ダヴィデはミラノで名の通った詩人で司祭だ。

有名人らしからぬ人柄でも、人々の期待を背負って押しつぶされそうになる時もあっただろう。

司祭としてもてはやされ、人々の先頭に立って歩き続けるのが辛い時があったろう。

そんなダヴィデを、少年のようなひたむきさで、慰められるのはピーノだけだった。

機を熟すように、ダヴィデはコルシカ書店を離れる時がきて、活動の拠点として羽根を休めるだけの所になっても、ピーノはただ黙って、ダヴィデの話を聞きいた。

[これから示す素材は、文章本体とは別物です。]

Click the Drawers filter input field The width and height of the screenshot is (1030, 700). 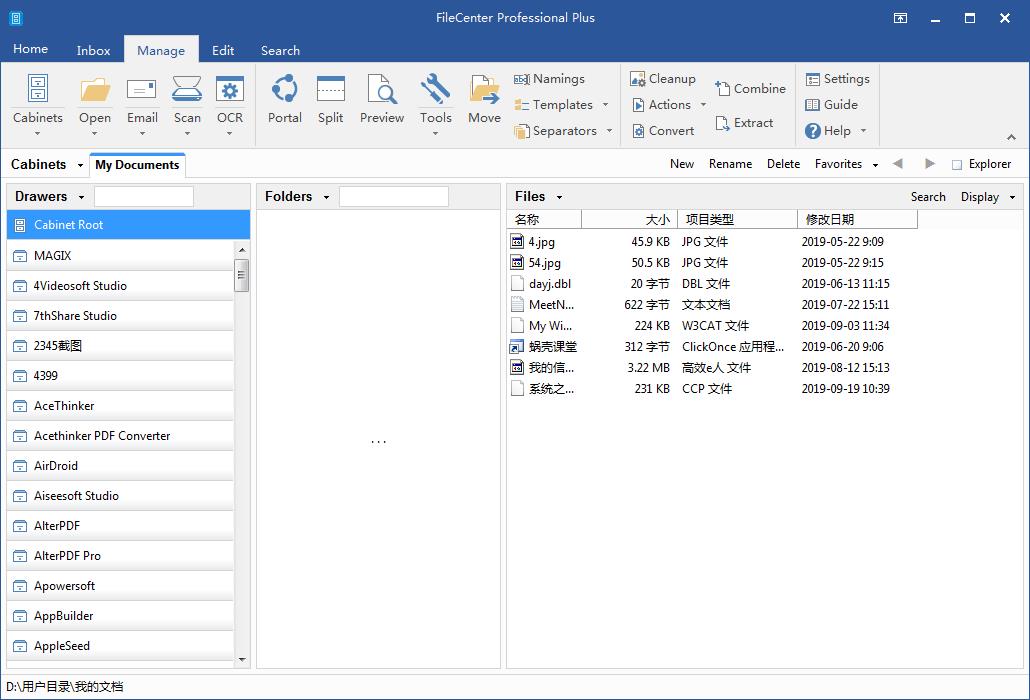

私がスペインにいた時、美術学校が秋から始まるその前に、まずはスペイン語をやらなくては?!?!と外国人のためのスペイン語語学校に行った。その時の先生の話がとても印象的だった。

「良い友達として、一番の条件はなんでしょう?」

『なんだろう?』

そして答えは、

「話を聞くことです。」

その時の私は、『?!?なんで?』

と思った。そして

『スペイン人は、よっぽどおしゃべり好きが多いのだな。』と思った。

だけど今、スペイン語の先生のあの時の言葉を思い出す。

「話しを聞いてくれる人」

本当の意味で、話しをいきてくれる人。

ピーノが突然の病気で亡くなり、ダヴィデはピーノの眠る墓地の教会を最後の自分の場所にした。

もし本当の意味で、ちゃんと話を聞いてくれる人に出会えたら、その人は幸せ者だ。そしてそれは会えなくなった時、初めて実感する。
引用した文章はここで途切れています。